- How to complete this task -
Can the data below be set down again exactly, line for line?

- Data for this exercise -

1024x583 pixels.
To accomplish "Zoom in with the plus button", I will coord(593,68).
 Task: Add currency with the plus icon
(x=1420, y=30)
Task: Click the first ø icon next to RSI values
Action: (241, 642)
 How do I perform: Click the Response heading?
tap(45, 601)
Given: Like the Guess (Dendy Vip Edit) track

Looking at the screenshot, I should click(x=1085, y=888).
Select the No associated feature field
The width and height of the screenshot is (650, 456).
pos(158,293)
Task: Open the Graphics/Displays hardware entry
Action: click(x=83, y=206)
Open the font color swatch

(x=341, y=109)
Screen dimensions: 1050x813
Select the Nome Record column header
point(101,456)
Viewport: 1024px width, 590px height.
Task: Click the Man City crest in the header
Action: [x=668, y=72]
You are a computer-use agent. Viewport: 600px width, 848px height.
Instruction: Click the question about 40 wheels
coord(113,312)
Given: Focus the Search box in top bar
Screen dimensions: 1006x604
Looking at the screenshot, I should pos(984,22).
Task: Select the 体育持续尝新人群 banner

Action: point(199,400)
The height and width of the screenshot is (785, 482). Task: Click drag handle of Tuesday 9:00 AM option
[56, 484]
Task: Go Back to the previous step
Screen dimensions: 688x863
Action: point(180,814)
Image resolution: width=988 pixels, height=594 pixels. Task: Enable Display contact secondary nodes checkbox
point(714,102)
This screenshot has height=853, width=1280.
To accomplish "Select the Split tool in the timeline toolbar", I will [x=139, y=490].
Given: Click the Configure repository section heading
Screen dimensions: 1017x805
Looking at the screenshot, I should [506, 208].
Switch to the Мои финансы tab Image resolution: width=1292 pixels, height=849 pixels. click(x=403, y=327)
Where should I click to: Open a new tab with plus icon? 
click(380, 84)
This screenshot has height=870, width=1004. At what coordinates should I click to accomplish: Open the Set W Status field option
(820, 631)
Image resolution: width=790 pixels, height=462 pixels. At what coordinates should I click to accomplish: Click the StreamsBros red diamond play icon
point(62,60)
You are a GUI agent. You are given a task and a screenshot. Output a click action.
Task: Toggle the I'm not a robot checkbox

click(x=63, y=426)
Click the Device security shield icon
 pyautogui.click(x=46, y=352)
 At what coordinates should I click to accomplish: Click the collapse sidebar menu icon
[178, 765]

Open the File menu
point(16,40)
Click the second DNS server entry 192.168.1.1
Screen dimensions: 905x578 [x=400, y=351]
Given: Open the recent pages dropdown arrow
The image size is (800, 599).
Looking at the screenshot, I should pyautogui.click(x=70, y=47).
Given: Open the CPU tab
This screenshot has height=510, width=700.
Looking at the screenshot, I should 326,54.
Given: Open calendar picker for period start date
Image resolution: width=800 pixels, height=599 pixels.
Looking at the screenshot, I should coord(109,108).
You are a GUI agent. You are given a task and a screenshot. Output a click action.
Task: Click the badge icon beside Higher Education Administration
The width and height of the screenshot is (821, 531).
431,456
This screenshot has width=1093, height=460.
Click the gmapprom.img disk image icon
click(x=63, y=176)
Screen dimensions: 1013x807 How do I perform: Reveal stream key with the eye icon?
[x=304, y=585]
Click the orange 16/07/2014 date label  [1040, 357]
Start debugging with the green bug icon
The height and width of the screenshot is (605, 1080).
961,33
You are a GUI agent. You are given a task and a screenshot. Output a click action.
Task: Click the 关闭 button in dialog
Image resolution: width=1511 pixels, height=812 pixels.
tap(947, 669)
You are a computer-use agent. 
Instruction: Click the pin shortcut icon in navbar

- Answer section -
1024x583 pixels.
To accomplish "Zoom in with the plus button", I will coord(593,68).
 Task: Add currency with the plus icon
(x=1420, y=30)
Task: Click the first ø icon next to RSI values
Action: (241, 642)
 How do I perform: Click the Response heading?
tap(45, 601)
Given: Like the Guess (Dendy Vip Edit) track

Looking at the screenshot, I should click(x=1085, y=888).
Select the No associated feature field
The width and height of the screenshot is (650, 456).
pos(158,293)
Task: Open the Graphics/Displays hardware entry
Action: click(x=83, y=206)
Open the font color swatch

(x=341, y=109)
Screen dimensions: 1050x813
Select the Nome Record column header
point(101,456)
Viewport: 1024px width, 590px height.
Task: Click the Man City crest in the header
Action: [x=668, y=72]
You are a computer-use agent. Viewport: 600px width, 848px height.
Instruction: Click the question about 40 wheels
coord(113,312)
Given: Focus the Search box in top bar
Screen dimensions: 1006x604
Looking at the screenshot, I should pos(984,22).
Task: Select the 体育持续尝新人群 banner

Action: point(199,400)
The height and width of the screenshot is (785, 482). Task: Click drag handle of Tuesday 9:00 AM option
[56, 484]
Task: Go Back to the previous step
Screen dimensions: 688x863
Action: point(180,814)
Image resolution: width=988 pixels, height=594 pixels. Task: Enable Display contact secondary nodes checkbox
point(714,102)
This screenshot has height=853, width=1280.
To accomplish "Select the Split tool in the timeline toolbar", I will [x=139, y=490].
Given: Click the Configure repository section heading
Screen dimensions: 1017x805
Looking at the screenshot, I should [506, 208].
Switch to the Мои финансы tab Image resolution: width=1292 pixels, height=849 pixels. click(x=403, y=327)
Where should I click to: Open a new tab with plus icon? 
click(380, 84)
This screenshot has height=870, width=1004. At what coordinates should I click to accomplish: Open the Set W Status field option
(820, 631)
Image resolution: width=790 pixels, height=462 pixels. At what coordinates should I click to accomplish: Click the StreamsBros red diamond play icon
point(62,60)
You are a GUI agent. You are given a task and a screenshot. Output a click action.
Task: Toggle the I'm not a robot checkbox

click(x=63, y=426)
Click the Device security shield icon
 pyautogui.click(x=46, y=352)
 At what coordinates should I click to accomplish: Click the collapse sidebar menu icon
[178, 765]

Open the File menu
point(16,40)
Click the second DNS server entry 192.168.1.1
Screen dimensions: 905x578 [x=400, y=351]
Given: Open the recent pages dropdown arrow
The image size is (800, 599).
Looking at the screenshot, I should pyautogui.click(x=70, y=47).
Given: Open the CPU tab
This screenshot has height=510, width=700.
Looking at the screenshot, I should 326,54.
Given: Open calendar picker for period start date
Image resolution: width=800 pixels, height=599 pixels.
Looking at the screenshot, I should coord(109,108).
You are a GUI agent. You are given a task and a screenshot. Output a click action.
Task: Click the badge icon beside Higher Education Administration
The width and height of the screenshot is (821, 531).
431,456
This screenshot has width=1093, height=460.
Click the gmapprom.img disk image icon
click(x=63, y=176)
Screen dimensions: 1013x807 How do I perform: Reveal stream key with the eye icon?
[x=304, y=585]
Click the orange 16/07/2014 date label  [1040, 357]
Start debugging with the green bug icon
The height and width of the screenshot is (605, 1080).
961,33
You are a GUI agent. You are given a task and a screenshot. Output a click action.
Task: Click the 关闭 button in dialog
Image resolution: width=1511 pixels, height=812 pixels.
tap(947, 669)
You are a computer-use agent. 
Instruction: Click the pin shortcut icon in navbar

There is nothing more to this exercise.